Mercedes Benz's electric cars are provided for car sharing as part of a smart city project at Kashiwanoha YOSHIKAZU TSUNO/AFP/Getty Images

Pour des villes intelligentes et inclusives

WASHINGTON, DC/SAN FRANCISCO – Partout dans le monde, on rend les villes "intelligentes" grâce aux bases de données et à la technologie numérique destinées à améliorer l'environnement urbain.
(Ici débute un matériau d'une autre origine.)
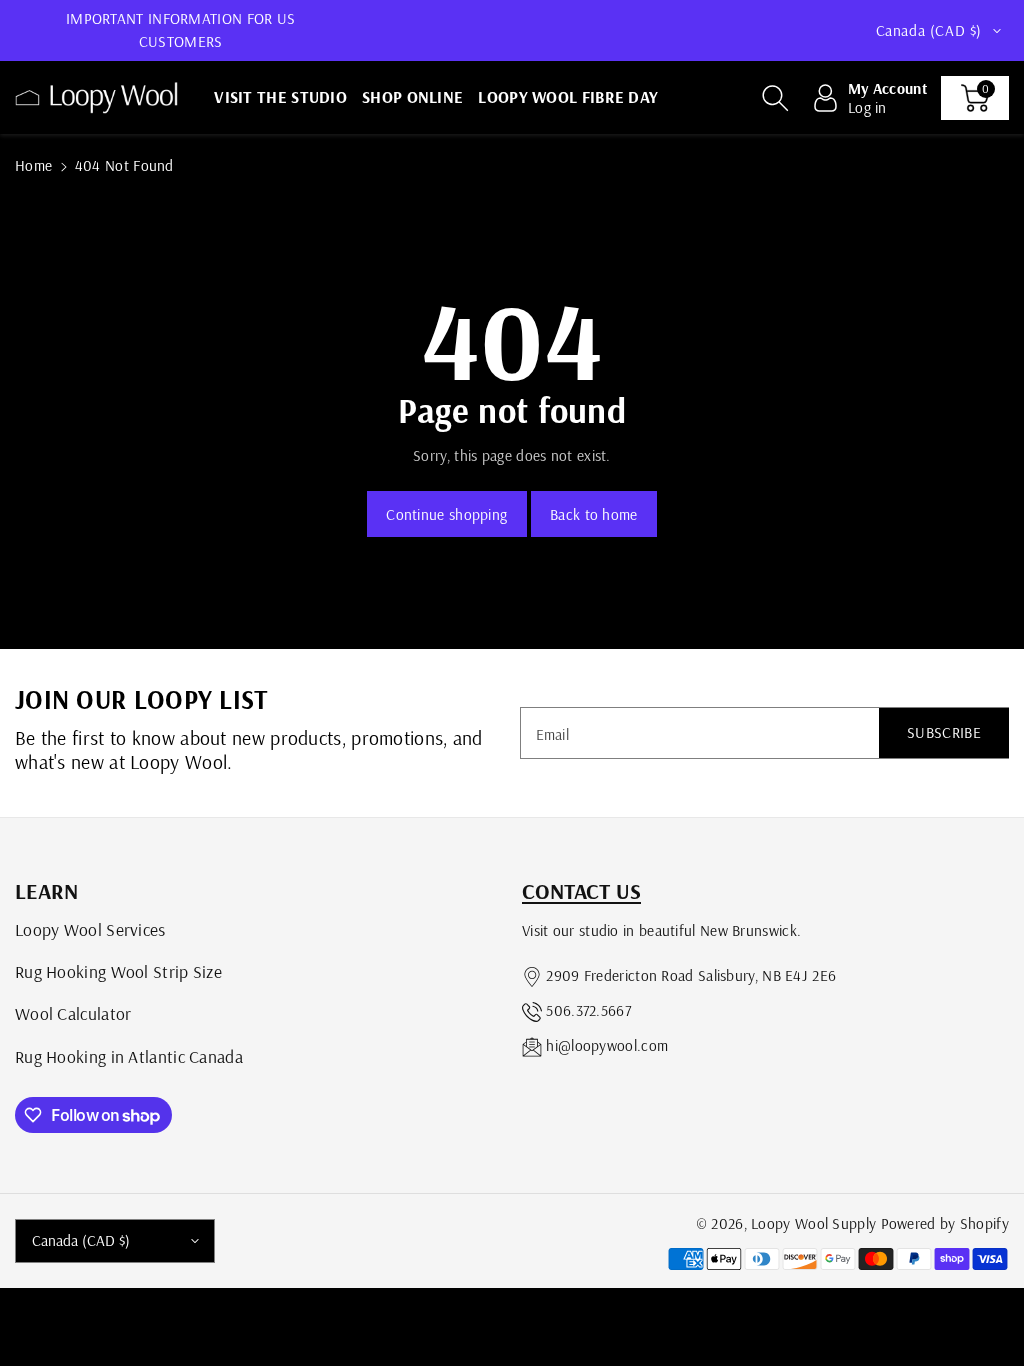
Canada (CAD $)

Cela paraît une bonne idée : la population urbaine étant à la hausse et les infrastructures urbaines sous tension, les villes intelligentes seront mieux à même de gérer un changement rapide.

Mais les technologies numériques devenant de plus en plus présentes un peu partout, les inégalités pourraient s'accroître si les municipalités ne prennent pas en compte le fait que les solutions basées sur la technique ont autant d'importance pour les personnes défavorisées que pour les gens aisés.

La population "non-connectée" peut bénéficier d'applications telles que les feux rouges intelligents qui aident à réguler le trafic, mais elle ne bénéficie pas de l'ensemble des services offerts par les villes intelligentes. Les smartphones étant la principale interface utilisée dans les villes modernes, le premier pas d'importance cruciale serait de réduire le fossé numérique et de favoriser l'accès de tous aux outils de communication modernes.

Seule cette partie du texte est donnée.